Wednesday, September 17, 2014

He's still my baby

Since Brayden turned the old age of 4 this year, I can tell more and more each day he is slowly becoming not my little baby anymore.  Of course he will always be my baby, but you know what I mean, now there are lots more - "I'm a big boy now, I'm 4!" "I don't want you by me" or the "Go away!"

My little man has never been much of the cuddler even though I tried my damnest to make him one. He just never wanted any part of it.  He was always too busy to sit still for 2 seconds or he wanted his own space.

Yesterday I was doing the dishes mid-day and he walked up to me with a sad look so I asked what was wrong, he replied with "I just want to snuggle with you Mom" - I literally about melted right then and there! I immediately put down the dishes I was doing and told him I wouldn't want to do anything else!!

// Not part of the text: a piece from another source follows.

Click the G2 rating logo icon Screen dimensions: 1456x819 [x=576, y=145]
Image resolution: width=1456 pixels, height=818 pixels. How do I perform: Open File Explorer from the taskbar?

I sat on the couch while he laid on me and stroked his beautiful blonde hair just thinking really how darn fast these 4 years have gone.  This is the boy I dreamed of and the one who made me a Mom.  I can tell our relationship is changing and evolving as he gets bigger (I can no longer smother him with kisses 24/7 like I use to do) and that's OK, but it does still make me a little sad, and that's OK too.  So as I sat there tearing up talking to my little guy about his life he looked up at me said "Mom, are you CRYING!?" like he couldn't understand why I would possibly be crying in that moment.  Kids, gotta love them! He continued with, "WHY are you crying!?" It definitely cracked me up and the tears slowly stopped.

This is a day that I will try my hardest to remember (thankfully this blog will help me if I don't) and cherish, a day where my baby showed me he is still my baby, and will always be.